I just ran an experiment to find out how long it takes Weave to recover from a broken connection. In my test setup node A is connected to node B through two paths. Path 1 has one hop and path 2 has two hops. So, initially, Weave routes the traffic through path 1 since it is shorter.
When breaking path 1 by bringing down the interface of one of the hops it takes around 60 seconds for Weave to react and reroute the traffic through path 2.
I am checking the routing by having a look at the weave report output. More precisely, I am checking the information at Router.Peers.UnicastRoutes:
"UnicastRoutes": [
{
"Dest": "2a:e4:6e:f0:57:ef",
"Via": "76:5d:78:64:6d:a6"
},
{
"Dest": "66:c6:2f:12:02:05",
"Via": "00:00:00:00:00:00"
},
{
"Dest": "76:5d:78:64:6d:a6",
"Via": "76:5d:78:64:6d:a6"
},
{
"Dest": "a2:eb:a7:ed:41:b8",
"Via": "76:5d:78:64:6d:a6"
},
{
"Dest": "06:8c:d2:06:2b:eb",
"Via": "76:5d:78:64:6d:a6"
},
{
"Dest": "aa:be:7b:8b:a2:75",
"Via": "76:5d:78:64:6d:a6"
}
]
In this case the connection is already broken and all traffic is routed via the longer path 2.

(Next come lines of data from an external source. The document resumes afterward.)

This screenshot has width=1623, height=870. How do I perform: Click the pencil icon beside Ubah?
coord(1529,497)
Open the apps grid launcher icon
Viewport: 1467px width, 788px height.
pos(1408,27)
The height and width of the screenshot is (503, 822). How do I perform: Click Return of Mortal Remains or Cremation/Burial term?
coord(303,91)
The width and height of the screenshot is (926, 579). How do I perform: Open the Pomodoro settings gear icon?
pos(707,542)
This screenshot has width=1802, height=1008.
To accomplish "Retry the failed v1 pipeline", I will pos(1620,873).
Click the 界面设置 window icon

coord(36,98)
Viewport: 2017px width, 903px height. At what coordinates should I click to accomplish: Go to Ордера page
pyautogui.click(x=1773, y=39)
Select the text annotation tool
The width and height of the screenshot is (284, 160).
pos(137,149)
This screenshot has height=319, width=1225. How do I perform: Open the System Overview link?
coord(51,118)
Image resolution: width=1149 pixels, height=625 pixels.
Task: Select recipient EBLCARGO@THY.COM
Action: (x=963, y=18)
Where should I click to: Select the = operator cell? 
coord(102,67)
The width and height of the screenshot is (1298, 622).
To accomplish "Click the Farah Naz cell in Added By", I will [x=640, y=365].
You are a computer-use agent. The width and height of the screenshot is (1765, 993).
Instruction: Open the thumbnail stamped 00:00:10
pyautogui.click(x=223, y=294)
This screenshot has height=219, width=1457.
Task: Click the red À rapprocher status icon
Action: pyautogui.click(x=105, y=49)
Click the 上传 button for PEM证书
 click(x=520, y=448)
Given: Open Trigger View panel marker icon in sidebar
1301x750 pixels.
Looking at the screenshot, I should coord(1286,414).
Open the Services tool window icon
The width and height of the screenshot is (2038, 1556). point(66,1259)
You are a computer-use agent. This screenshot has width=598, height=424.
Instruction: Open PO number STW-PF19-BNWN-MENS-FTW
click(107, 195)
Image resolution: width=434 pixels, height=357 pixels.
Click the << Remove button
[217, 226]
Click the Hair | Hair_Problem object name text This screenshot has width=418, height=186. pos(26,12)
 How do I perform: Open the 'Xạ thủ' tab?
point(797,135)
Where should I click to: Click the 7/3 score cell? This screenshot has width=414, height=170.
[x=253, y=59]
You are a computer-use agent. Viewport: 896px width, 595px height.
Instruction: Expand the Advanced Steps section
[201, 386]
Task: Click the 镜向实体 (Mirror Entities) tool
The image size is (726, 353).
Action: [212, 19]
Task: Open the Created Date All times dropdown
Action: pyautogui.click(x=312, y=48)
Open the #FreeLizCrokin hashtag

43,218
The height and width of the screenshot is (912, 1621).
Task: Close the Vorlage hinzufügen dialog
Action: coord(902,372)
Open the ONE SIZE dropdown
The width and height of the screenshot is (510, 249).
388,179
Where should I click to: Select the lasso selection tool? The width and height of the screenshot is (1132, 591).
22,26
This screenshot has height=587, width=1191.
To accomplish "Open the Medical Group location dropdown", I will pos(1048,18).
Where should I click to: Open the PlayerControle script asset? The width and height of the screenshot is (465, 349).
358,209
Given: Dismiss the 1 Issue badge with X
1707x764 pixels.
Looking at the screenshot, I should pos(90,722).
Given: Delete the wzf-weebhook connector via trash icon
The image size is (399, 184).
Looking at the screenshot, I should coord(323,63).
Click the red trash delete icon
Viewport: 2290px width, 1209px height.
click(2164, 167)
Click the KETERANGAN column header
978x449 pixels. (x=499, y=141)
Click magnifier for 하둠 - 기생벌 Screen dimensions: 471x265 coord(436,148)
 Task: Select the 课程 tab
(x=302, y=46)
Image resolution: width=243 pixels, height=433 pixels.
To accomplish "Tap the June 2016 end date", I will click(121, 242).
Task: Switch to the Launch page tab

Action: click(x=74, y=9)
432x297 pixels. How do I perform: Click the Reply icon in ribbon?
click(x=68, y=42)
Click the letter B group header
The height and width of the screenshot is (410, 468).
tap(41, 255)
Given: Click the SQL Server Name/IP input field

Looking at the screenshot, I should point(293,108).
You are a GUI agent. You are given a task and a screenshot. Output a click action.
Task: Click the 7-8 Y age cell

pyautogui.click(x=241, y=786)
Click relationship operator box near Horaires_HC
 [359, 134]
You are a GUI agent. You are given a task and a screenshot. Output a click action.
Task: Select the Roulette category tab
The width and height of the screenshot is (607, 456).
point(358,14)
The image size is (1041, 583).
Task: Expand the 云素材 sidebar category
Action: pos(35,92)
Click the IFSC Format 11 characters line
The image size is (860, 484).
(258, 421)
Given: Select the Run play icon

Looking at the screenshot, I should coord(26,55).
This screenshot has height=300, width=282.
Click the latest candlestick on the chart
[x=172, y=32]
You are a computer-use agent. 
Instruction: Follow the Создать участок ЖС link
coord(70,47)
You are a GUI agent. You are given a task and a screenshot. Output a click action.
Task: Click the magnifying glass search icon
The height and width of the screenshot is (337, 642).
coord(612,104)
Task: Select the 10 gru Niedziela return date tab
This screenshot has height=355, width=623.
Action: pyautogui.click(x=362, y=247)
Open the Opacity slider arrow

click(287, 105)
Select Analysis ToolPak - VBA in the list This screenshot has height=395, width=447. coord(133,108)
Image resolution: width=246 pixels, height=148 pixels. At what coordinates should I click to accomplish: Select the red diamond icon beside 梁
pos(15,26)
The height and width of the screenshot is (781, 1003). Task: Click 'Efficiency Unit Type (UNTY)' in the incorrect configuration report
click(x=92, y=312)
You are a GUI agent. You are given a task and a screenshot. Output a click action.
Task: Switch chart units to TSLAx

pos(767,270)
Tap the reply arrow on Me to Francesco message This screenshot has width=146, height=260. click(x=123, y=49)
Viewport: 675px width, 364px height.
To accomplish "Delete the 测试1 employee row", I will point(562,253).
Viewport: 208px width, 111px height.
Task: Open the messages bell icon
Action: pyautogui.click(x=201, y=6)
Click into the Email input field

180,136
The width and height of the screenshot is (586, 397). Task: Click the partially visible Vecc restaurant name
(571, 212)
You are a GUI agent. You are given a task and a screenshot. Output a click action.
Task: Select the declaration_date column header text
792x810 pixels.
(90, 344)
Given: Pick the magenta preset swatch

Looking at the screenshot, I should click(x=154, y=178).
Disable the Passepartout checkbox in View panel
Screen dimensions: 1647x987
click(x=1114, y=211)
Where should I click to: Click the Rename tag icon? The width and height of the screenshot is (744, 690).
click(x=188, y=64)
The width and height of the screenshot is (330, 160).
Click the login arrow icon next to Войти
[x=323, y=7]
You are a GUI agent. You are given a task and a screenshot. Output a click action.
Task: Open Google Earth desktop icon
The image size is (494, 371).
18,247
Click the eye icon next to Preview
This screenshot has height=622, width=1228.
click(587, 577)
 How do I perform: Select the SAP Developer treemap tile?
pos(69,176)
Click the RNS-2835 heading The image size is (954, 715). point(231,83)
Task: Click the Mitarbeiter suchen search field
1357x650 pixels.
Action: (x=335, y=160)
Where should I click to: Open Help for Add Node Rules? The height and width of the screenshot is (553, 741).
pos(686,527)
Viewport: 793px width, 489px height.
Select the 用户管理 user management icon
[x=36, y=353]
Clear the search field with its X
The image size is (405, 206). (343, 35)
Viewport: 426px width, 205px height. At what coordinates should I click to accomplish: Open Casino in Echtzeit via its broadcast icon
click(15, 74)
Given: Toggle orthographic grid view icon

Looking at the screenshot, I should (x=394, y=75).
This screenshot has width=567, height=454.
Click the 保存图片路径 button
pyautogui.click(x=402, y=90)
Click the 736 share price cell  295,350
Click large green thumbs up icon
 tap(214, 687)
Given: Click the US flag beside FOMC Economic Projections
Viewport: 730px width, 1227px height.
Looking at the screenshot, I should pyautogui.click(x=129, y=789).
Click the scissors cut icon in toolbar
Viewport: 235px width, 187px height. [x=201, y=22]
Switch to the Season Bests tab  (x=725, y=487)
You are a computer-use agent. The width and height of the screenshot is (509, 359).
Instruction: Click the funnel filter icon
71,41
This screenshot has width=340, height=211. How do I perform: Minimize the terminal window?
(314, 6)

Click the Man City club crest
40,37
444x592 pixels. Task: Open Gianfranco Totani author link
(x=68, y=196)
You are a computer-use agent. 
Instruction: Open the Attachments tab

As mentioned, it takes around 60 seconds for Weave to notice that path 1 is broken. I am assuming, that there is a timeout to make sure that the connections is really down and won't recover. When I fix path 1 by bringing the interface back up, Weave updates its topology within less than one second, which indicates that it can react a lot faster.
So I was wondering if there is a way to specify the time that Weave keeps trying to connect before accepting that this connections is broken.